Wenn es sich um die Erlösten des Herrn handelt, so war es gerade die Erkenntnis ihrer Sündenschuld, die sie zu Jesus geführt hatte. Durch den Glauben an seinen Namen hatten sie die Gewissheit der Vergebung ihrer Sünden erhalten, so dass sie dem Vater danksagen konnten, unter anderem auch dafür, dass Er sie „errettet hat aus der Gewalt der Finsternis und versetzt hat in das Reich des Sohnes seiner Liebe, in dem wir die Erlösung haben, die Vergebung der Sünden“ (Kol 1.12–14). Selbst wenn es sich um den Weg der Nachfolge handelt, würde es eine furchtbare Verblendung bedeuten, wenn jemand zu sagen wagte, dass bei ihm auf dem Pfad des Glaubens keine Sünden geschahen. Der Herr möge jeden seiner Geliebten vor solch einem Zustand bewahren! Wir möchten hier noch einmal die zwei bereits angeführten Stellen Psalm 19,12 und 1. Korinther 4,4 in Erinnerung bringen (Siehe auch Jak 3,2).

Man kann wohl sagen, dass, je treuer ein Kind Gottes begehrt, dem Herrn nachzufolgen, es auch umso mehr nicht allein seinen Zustand der Schwachheit, sondern auch so manchen Fehltritt und manches Versagen erkennt. Vor mehreren Jahren war der Schreiber zugegen, als ein alter, treuer Knecht des Herrn einem jüngeren Bruder, der viel auf sich hielt, sagte: „Ich bin in der Nachfolge des Herrn alt geworden. Mein Verlangen war stets, treu dem Herrn zu folgen und zu dienen. Wenn ich aber zurückblicke, dann muss ich bekennen, dass ich auch manchen Fehler begangen habe.“ Im Licht wandelnd, erkennen wir immer mehr die Gnade Gottes, die uns dem ewigen Verderben entrissen hat. Das macht uns demütig und bewahrt uns vor der Verblendung, zu sagen: „Ich habe nicht gesündigt“. Ergreifend ist das Zeugnis des Apostels Paulus, zu einer Zeit, als er schon Jahre dem Herrn angehörte und diente: „Das Wort ist gewiss und aller Annahme wert, dass Christus Jesus in die Welt gekommen ist, um Sünder zu erretten, von denen ich der erste bin“ (1. Tim 1,15; siehe auch Gal 2,17).

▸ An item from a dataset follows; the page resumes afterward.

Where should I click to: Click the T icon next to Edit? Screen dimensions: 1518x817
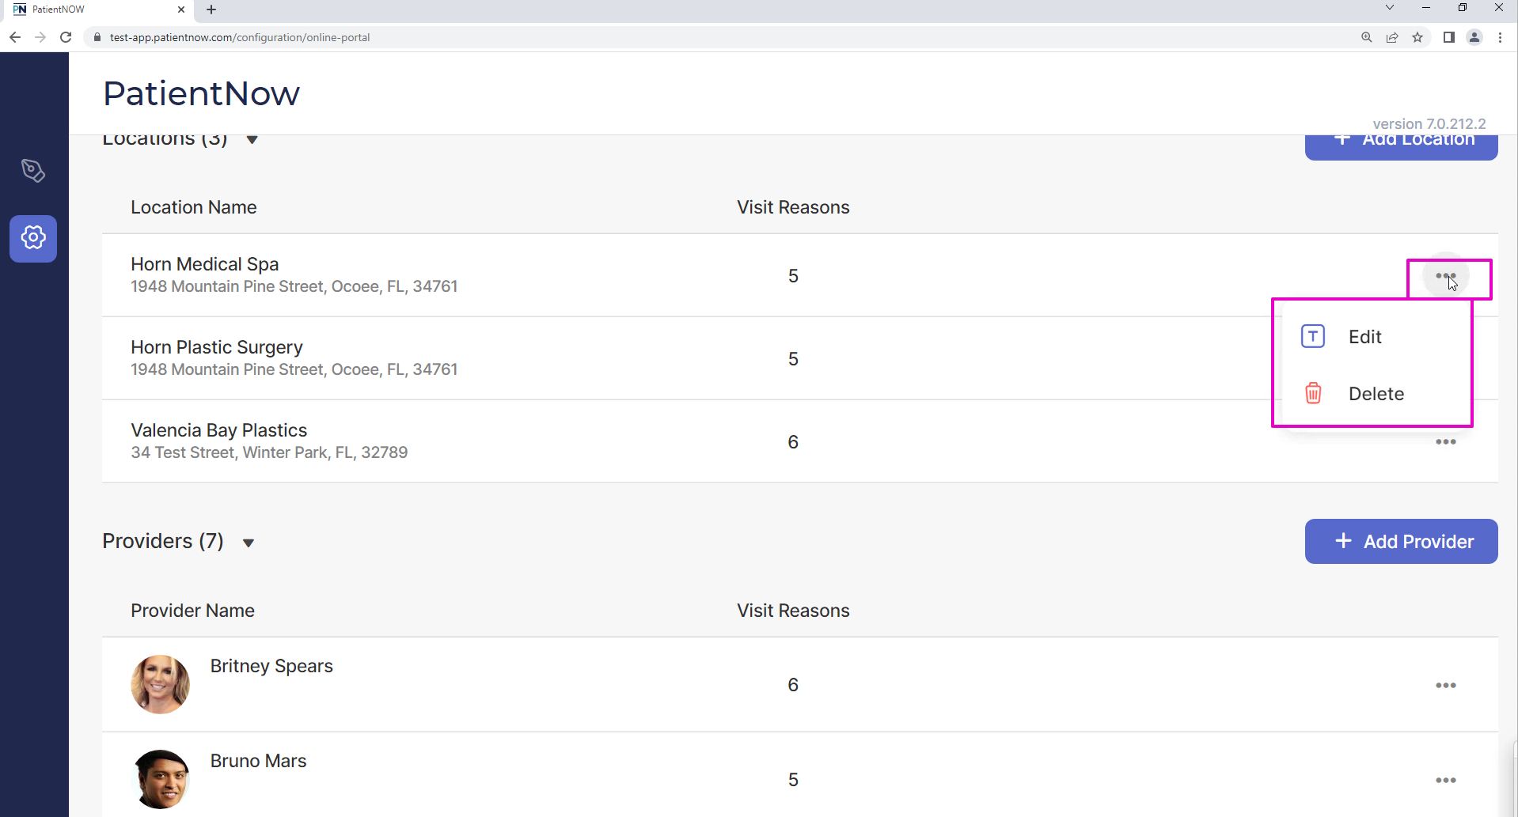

Äußerst ernst ist es, nur ein bloßes Lippenbekenntnis zu haben, verbunden mit einem Wandel in der Finsternis. In solch einem Fall sind wir Lügner, solche, die nicht durch Wahrheit geleitet werden. Wie verhängnisvoll ist es, zu sagen, „dass wir keine Sünde haben“! Das Ist ein schlimmer Selbstbetrug, der ernsthafte Folgen nach sich ziehen muss. Zugleich ist es ein Beweis, dass die Wahrheit Gottes in unseren Herzen noch nicht zu ihrem Recht gekommen ist. Noch viel ernster ist es aber, zu sagen, dass wir „nicht gesündigt haben“. In solch einer Person hat das Wort Gottes, das uns so klar bezeugt, was der Mensch ist, keinen Raum, und Gott ist dadurch zum Lügner gemacht. Wie furchtbar ist eine solche Verblendung! Möge keiner unserer Leser in einem solchen Zustand sein! Gesegnet ist aber der Wandel im Licht! Da genießt das Herz die Liebe des Christus, des Sohnes Gottes, und die Liebe des Vaters. Da erfreut man sich der wunderbaren Wirksamkeit und des ewigen Wertes des Blutes des Sohnes Gottes, durch das alles Gott entsprechend geordnet worden ist. Hier ist auch der unwandelbare Boden der Gemeinschaft der Kinder Gottes. Wie muss aber unser Herz trauern, im Gedanken daran, dass so viel Böses sich bei uns eingeschoben hat, dass der Zustand und die vielfach so ungesunden Verbindungen vieler Kinder Gottes die praktische Gemeinschaft in manchen Fällen geradezu unmöglich machen! Dennoch gilt es aber, im Herzen alle Gläubigen einzuschließen und mit Gebet und Flehen „für alle Heiligen“ einzutreten (Eph 6,18).